To perform a direct current analysis, type: sq/dc(cir)
To perform a frequency domain analysis, type: sq/fd(cir)
To perform a transient analysis, type: sq/tr(cir)
To perform an alternating current analysis, type: sq/ac(cir,w) (w is radial frequency value in rad/s)
You can also join the description and simulation step in one, as follows:
To perform a direct current analysis, type: sq/dc("description")
To perform a frequency domain analysis, type: sq/fd("description")
To perform a transient analysis, type: sq/tr("description")
To perform an alternating current analysis, type: sq/ac("description",w)
As you can see, to execute a program in Symbulator, you can place either the name of the variable in which you stored the circuit description, or you can place the circuit description itself. The same for radial frequency: you can type the value of radial frequency or the name of the variable in which the value of radial frequency is stored.
Suggestion! If you are only interested in a few answers from the transient analysis of a rather big circuit, then you can use a trick to save up to 75% of time. Interested? Click here! |
Retrieve the answers
Retrieve the answers you want. At the end of the program (if the circuit description was correct) you'll find stored in variables the value of voltage in each node, the current through each device and the power in each device. It is easy! You can use VAR-LINK to see this answers or just type the name of the variable in the entry line.
| Analysis | Answers stored in variables |
| Direct current dc() | The voltage of
each node is stored in a variable called v#,
where # is the label of the node. The current through each element is stored in a variable called i#, where # is the label of the element. The voltage drop through each element is stored in a variable called v#, where # is the label of the element. The power consumed by each element is stored in a variable called p#, where # is the label of the element. If the circuit does not include ideal transformers, a matrix of 4 columns can be used instead of a matrix of 5 columns, because the fifth column would be filled with useless 0's. |
| Alternating current ac() | The voltage of
each node is stored in a variable called v#,
where # is the label of the node. The current through each element is stored in a variable called i#, where # is the label of the element. The voltage drop through each element is stored in a variable called v#, where # is the label of the element.

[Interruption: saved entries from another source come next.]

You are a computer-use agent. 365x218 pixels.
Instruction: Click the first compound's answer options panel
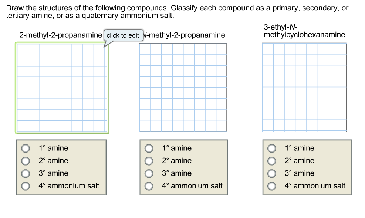[61, 167]
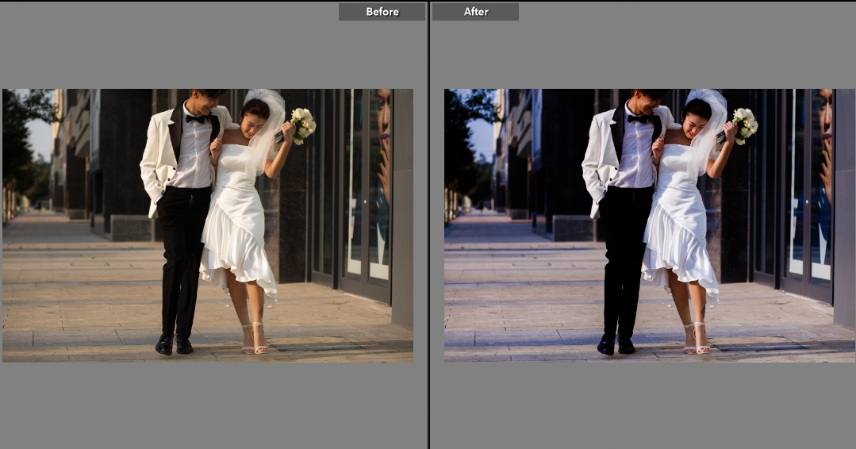
Task: Click the Before label
Action: (x=382, y=12)
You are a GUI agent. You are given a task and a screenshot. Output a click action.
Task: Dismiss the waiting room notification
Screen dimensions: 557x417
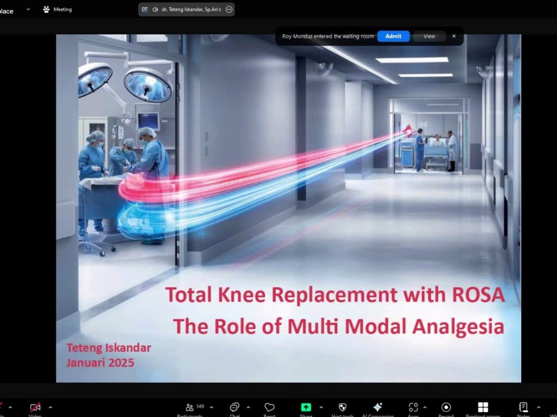tap(454, 36)
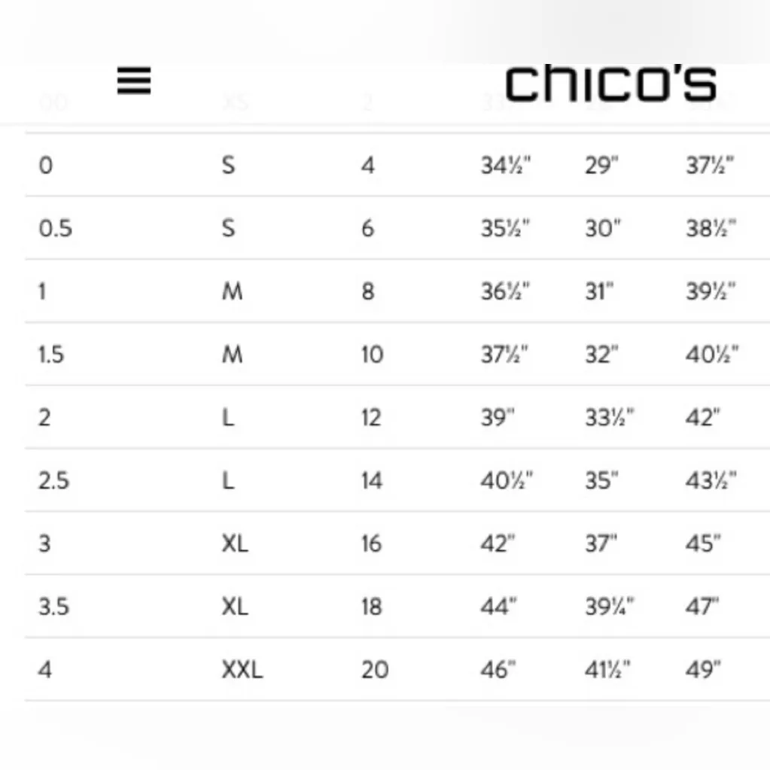Image resolution: width=770 pixels, height=770 pixels.
Task: Open the hamburger navigation menu
Action: (134, 81)
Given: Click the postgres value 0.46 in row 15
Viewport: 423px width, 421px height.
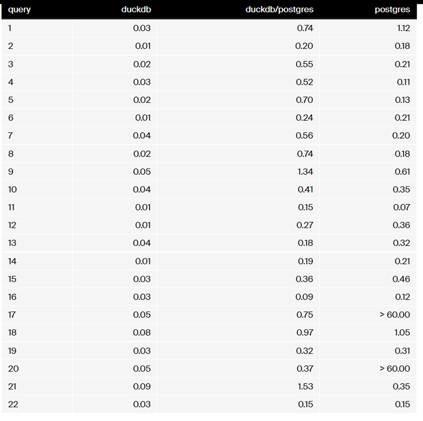Looking at the screenshot, I should tap(402, 279).
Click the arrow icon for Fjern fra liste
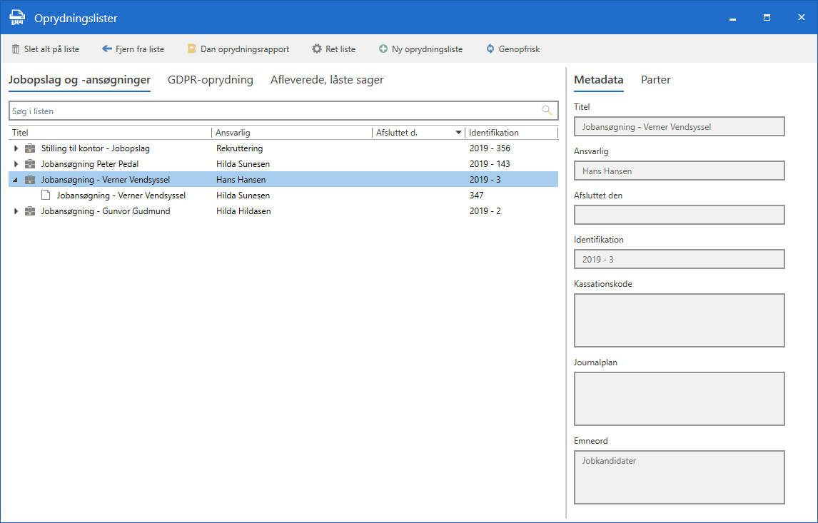Viewport: 818px width, 523px height. 107,49
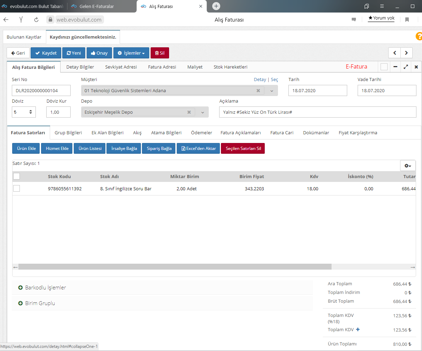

The complex power in each element is stored in a variable called s#, where # is the label of the element. If the circuit does not include ideal transformers, a matrix of 4 columns can be used instead of a matrix of 5 columns, because the fifth column would be filled with useless 0's. |
| Frequency domain fd() | The voltage of
each node is stored in a variable called v#,
where # is the label of the node. The current through each element is stored in a variable called i#, where # is the label of the element. Here you must always use matrix of 5 columns to describe the circuit. |
| Transitory analysis tr() | The voltage of
each node is stored in a variable called v#,
where # is the label of the node. The current through each element is stored in a variable called i#, where # is the label of the element. Here you must always use matrix of 5 columns to describe the circuit. |
The current through any element is always defined from +node to -node. So is voltage drop.
If the power is positive, it is consumed. If the power is negative, it is delivered (this happens in most sources).